Soundex search in LuceneQueries

dkayiwa · April 5, 2021, 6:43pm

Would this return less results than we currently do?

fruether · April 5, 2021, 8:03pm

The proposed logic returns the same plus additional rows and is implemented in the PR PR part
I would have to design the complex matching logic. It would probably be a conjunction of n-1 terms where n = name.lenght * 0,75. So if a 3 name query appears of the 4 name party and 4 fields I would generate conjunctions with 3 terms that are combined by an OR statement e. g

(givenName:n1 and familyName:n2 and familyName3:n3) OR
(firstName:n1 and familyName:n2 and familyName3:n3) OR
(givenName:n4 and familyName:n2 and familyName3:n3) OR
(firstName:n1 and familyName:n2 and familyName3:n3) OR … The result of this query should be that only persons that match on three names are returned. I think two nested for loops would have be create to do this. I am not sure what the best approach would be but it would be quite compley compare to the just or combination of the proposed variant

dkayiwa · April 18, 2021, 6:15pm

@fruether are you done responding to all comments on the pull request?

fruether · April 18, 2021, 6:27pm

@dkayiwa

TRUNK-5974 - Use of lucene score for two name queries by fruether · Pull Request #3738 · openmrs/openmrs-core · GitHub → There are no open comments left as far as I can see

Trunk 5973 - Review for Talk discussion on Lucene query on N names quersy by fruether · Pull Request #3739 · openmrs/openmrs-core · GitHub → There I need comments in terms of business logic before I start to apply the code changes. Because it makes no sense to invest time in making code look good that will never merged because test case results are not acceptable.

dkayiwa · April 20, 2021, 9:49pm

@fruether did you see the comment that i added two days ago for pull request number 3738?

fruether · April 20, 2021, 9:58pm

Yes @dkayiwa I replied to it. However, I think I am not before Thursday evening (London Time) able to adapt it accordingly.

fruether · April 21, 2021, 9:34pm

@dkayiwa I adapted the code according to your review!

fruether · April 27, 2021, 9:46pm

@dkayiwa regarding your question in the PR

Can you give an example of a search query and the return name values?

(Records from a collection)
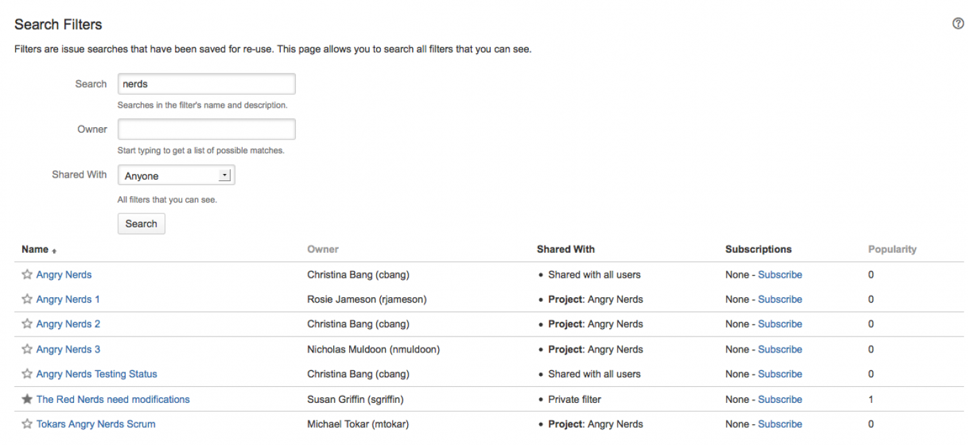Viewport: 968px width, 445px height.
Task: Click the Search button
Action: click(141, 224)
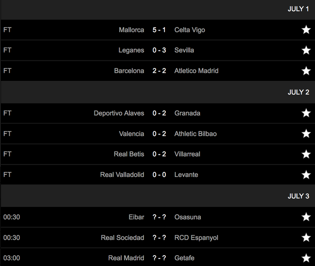Viewport: 315px width, 266px height.
Task: Star the Real Sociedad vs RCD Espanyol fixture
Action: (x=306, y=238)
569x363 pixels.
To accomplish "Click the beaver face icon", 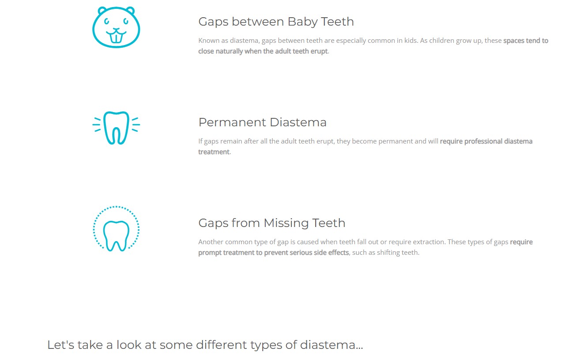I will click(x=116, y=27).
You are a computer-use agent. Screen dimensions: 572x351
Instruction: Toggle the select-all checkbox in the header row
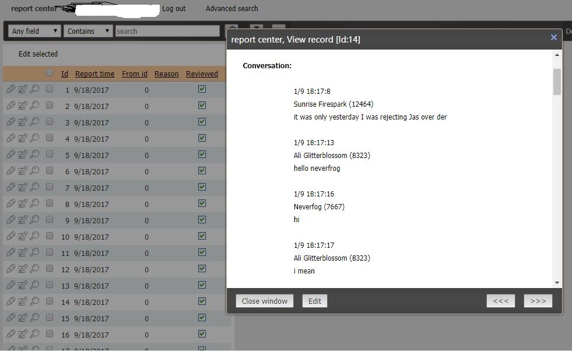click(50, 73)
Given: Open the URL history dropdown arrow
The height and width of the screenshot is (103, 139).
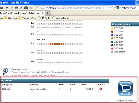Looking at the screenshot, I should tap(111, 8).
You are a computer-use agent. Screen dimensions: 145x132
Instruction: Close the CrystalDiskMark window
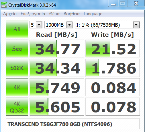click(x=136, y=4)
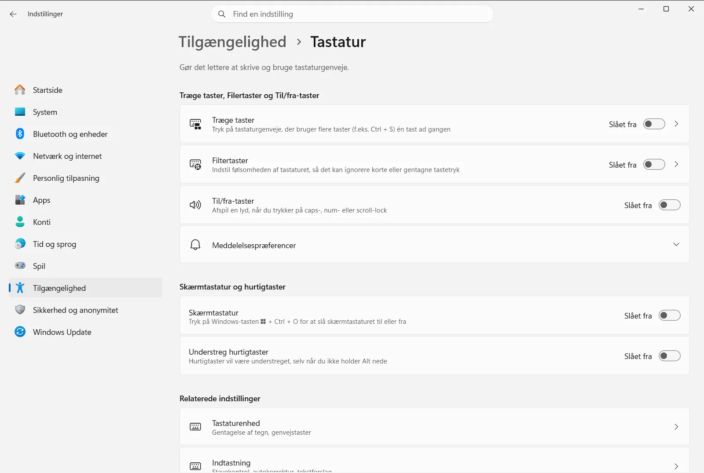This screenshot has width=704, height=473.
Task: Click the Windows Update sidebar icon
Action: (x=20, y=332)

**Explore the material:**
A - Print the part of the forum thread on Soundex search in Lucene queries starting with "dkayiwa · April 18, 2021, 6:15pm" and going on through "are not acceptable.".
B - Answer these questions from the forum thread on Soundex search in Lucene queries:
(i) What number does the pull request titled "TRUNK-5974 - Use of lucene score for two name queries" have?
(ii) Before what time did fruether say they would not be able to adapt the code?
(iii) On what date did fruether post that the code had been adapted according to the review?
C - Finish out the next part of the forum thread on Soundex search in Lucene queries, picking up right after its last sentence.

**Results for each task:**
A -
dkayiwa · April 18, 2021, 6:15pm

@fruether are you done responding to all comments on the pull request?

fruether · April 18, 2021, 6:27pm

@dkayiwa

TRUNK-5974 - Use of lucene score for two name queries by fruether · Pull Request #3738 · openmrs/openmrs-core · GitHub → There are no open comments left as far as I can see

Trunk 5973 - Review for Talk discussion on Lucene query on N names quersy by fruether · Pull Request #3739 · openmrs/openmrs-core · GitHub → There I need comments in terms of business logic before I start to apply the code changes. Because it makes no sense to invest time in making code look good that will never merged because test case results are not acceptable.

B -
(i) 3738
(ii) Thursday evening (London Time)
(iii) April 21, 2021

C -
The Search query would be: “Darius Graham Jazayeri Junior” (for gender male and 1997) and reflects the test case

Results: (first three were expected results in test case with previous logic)

1006–>[Jazayeri Darius Graham]
1007–>[Darius Graham Jazayeri]*
1009–>[Darius2 Darius2]
1005–>[Graham Darius]
1004–>[Graham Darius]
1003–>[Darius Graham]
1013–>[Graham2]
1011–>[Graham2 Graham2]
1012–>[Darius2 Darius2]
1002–>[Darius]
1001–>[Darius]
1000–>[Darius]
1008–>[Darius With SomeOtherName]
1010–>[Graham3]

Generated Query:

(familyNameSoundex:‘Darius’ OR familyName2Soundex:‘Darius’ OR middleNameSoundex:‘Darius’ OR givenNameSoundex:‘Darius’ OR familyNameSoundex:‘Graham’ OR familyName2Soundex:‘Graham’ OR middleNameSoundex:‘Graham’ OR givenNameSoundex:‘Graham’ OR familyNameSoundex:‘Jazayeri’ OR familyName2Soundex:‘Jazayeri’ OR middleNameSoundex:‘Jazayeri’ OR givenNameSoundex:‘Jazayeri’ OR familyNameSoundex:‘Junior’ OR familyName2Soundex:‘Junior’ OR middleNameSoundex:‘Junior’ OR givenNameSoundex:‘Junior’ )

My impression The logic is fine. It is not as restrictive as the previous one but a lot easier to read/maintain and udnerstand

dkayiwa · May 4, 2021, 8:49am

I completely agree. The first pull request has been merged. Waiting for you to polish up the other one.

fruether · May 8, 2021, 9:01pm

I created a new PR to start after the design decision now fresh. It can be found here: Trunk-5973: Refactor getSimilarPeople to use Lucene for a search on m… by fruether · Pull Request #3770 · openmrs/openmrs-core · GitHub

Read to work on your review.

@ibacher @dkayiwa @bistenes I think the path to follow on the Lucene track would then be to tackle: TRUNK-5669 Could someone give me a heads up what would have to be done next regarding this issue or to follow the refactoring path? Or is it it overall done now in this person search context and I can move to another topic? If so any suggestion for a topic?

dkayiwa · May 9, 2021, 9:24am

Do you mean another topic related to lucene? Or anything else?

fruether · May 9, 2021, 11:13am

Both! Related to Lucene if there is anything that is urgent and relevant now , like e. g. TRUNK-5669 (I do not understand yet what it is about), or another topic if that would be more urgent/relevant.

dkayiwa · May 12, 2021, 12:22pm

Reviewed, merged and eventually closed https://issues.openmrs.org/browse/TRUNK-5680

It has been more than a year since you started working on this ticket. So, thank you so much @fruether for the dedication and determination to take it to the finishing line. It is not so common for us to get volunteers like you, who work on complicated tickets!

@fruether did you get a chance to look at the links in the description of this ticket? If yes, do they help you understand what it is all about?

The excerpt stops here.